Mortgages. Whether you’re a new homebuyer or 20 years in, this word likely inspires a sense of dread. The good news is, mortgages don’t have to be scary. In fact, they are quite simple if you just boil them down to their basic parts.
Let’s start with the definition of a mortgage. “A mortgage can be referred to in a variety of different ways, with the most common being a ‘home loan,’” says The Truth About Mortgage. Essentially, a mortgage is what happens when you want to buy a home, but you don’t have the entire amount of money saved up to buy it outright. In this sense, mortgages are no more complex than student loans or a new car loan.
Essentially what happens when you apply for a mortgage is a lender assesses your credit and a few other factors to determine how much they can offer you, at what interest rate, and for how long. Credit and salary can play a huge role in determining your loan offer. Typically, the worse credit you have, the higher your interest rate will be. Once a mortgage lender figures out how high your interest rate is, they can run the numbers to figure out roughly how much per month you’re able to pay, based on your salary. By adding principal and monthly interest payments, lenders can get an idea of how much they’re able to lend you.

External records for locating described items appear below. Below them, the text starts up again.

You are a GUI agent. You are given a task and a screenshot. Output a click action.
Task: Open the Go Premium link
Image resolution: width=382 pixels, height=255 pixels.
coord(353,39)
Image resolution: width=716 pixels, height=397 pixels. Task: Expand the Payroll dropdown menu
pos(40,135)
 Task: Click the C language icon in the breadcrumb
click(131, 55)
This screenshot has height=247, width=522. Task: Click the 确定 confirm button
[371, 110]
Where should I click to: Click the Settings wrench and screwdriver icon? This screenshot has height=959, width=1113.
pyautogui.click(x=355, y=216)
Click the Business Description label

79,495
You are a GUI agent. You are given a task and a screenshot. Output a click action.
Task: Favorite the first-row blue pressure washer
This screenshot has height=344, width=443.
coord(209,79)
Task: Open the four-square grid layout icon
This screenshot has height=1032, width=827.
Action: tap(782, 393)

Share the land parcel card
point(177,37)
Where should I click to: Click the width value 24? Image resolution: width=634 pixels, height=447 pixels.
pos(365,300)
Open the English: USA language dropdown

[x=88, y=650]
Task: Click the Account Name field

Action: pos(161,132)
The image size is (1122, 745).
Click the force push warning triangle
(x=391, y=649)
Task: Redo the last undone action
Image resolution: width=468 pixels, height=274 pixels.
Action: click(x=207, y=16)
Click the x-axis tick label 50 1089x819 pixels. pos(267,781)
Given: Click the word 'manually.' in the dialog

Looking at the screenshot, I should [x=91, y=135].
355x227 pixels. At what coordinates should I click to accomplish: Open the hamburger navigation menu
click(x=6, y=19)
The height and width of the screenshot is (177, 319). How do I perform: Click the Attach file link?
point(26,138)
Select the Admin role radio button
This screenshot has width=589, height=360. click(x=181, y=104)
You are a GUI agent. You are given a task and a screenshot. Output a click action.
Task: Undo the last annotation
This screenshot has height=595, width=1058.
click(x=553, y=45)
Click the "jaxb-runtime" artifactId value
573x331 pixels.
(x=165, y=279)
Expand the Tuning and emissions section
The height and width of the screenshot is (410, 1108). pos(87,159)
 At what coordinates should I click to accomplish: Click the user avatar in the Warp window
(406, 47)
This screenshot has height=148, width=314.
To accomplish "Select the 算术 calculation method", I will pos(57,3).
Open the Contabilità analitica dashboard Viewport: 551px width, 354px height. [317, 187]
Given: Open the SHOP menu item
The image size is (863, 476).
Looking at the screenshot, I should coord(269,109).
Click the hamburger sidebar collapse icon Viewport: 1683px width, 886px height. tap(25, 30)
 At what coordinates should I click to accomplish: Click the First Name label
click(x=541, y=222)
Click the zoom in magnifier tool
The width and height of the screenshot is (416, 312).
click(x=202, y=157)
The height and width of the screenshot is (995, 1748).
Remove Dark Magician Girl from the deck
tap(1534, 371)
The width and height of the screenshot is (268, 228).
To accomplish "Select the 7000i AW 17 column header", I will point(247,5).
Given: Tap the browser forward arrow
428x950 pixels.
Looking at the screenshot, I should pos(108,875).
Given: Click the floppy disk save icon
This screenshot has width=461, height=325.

Beyond that, lenders also take into consideration your local taxes. Taxes are complicated enough to warrant their own discussion, but it’s crucial to realize that your monthly tax payment can double the amount of money you have to pay each month (which you should know up front). Lenders look at tax trends to see how much you’ll likely pay in taxes in the coming years and include this amount in their loan offer decision.
Although this is a very simplified explanation of the process, there are three things I suggest to do before speaking with a lender.
- Do your research. Look up all local lenders and find out what rates they have. If you’re a first-time homebuyer, many banks offer programs that may cut your interest rate. See what options are available to you before you commit to one company.
- Know your limit by calculating your budget. To do this, add up all of your take-home pay for the month and subtract all necessary expenses. Then, subtract any expenses that you would reasonably spend in a month (such as fast food and gas). Make sure to not include rent, since you’ll be making mortgage payments instead. Whatever you’re left with is about how much you can afford to pay a mortgage each month.
- Search houses for sale in the area you want to live. Take note of how much they cost. Only include houses you would be interested in, but stay realistic. If you’re a couple without a family, you likely won’t need a four bedroom, three bathroom home.
Once you’ve compiled this data, begin reaching out to mortgage lenders to schedule meetings. In order to apply for a mortgage, you will need personal financial documents, such as tax returns. Lenders will let you know which documents you will need at what time.
After you speak with mortgage officers, you will quickly be on the way to owning a house. Congratulations! This is an exciting time in life and luckily, mortgages are less daunting than they seem. In the end, a mortgage is as simple as any other loan.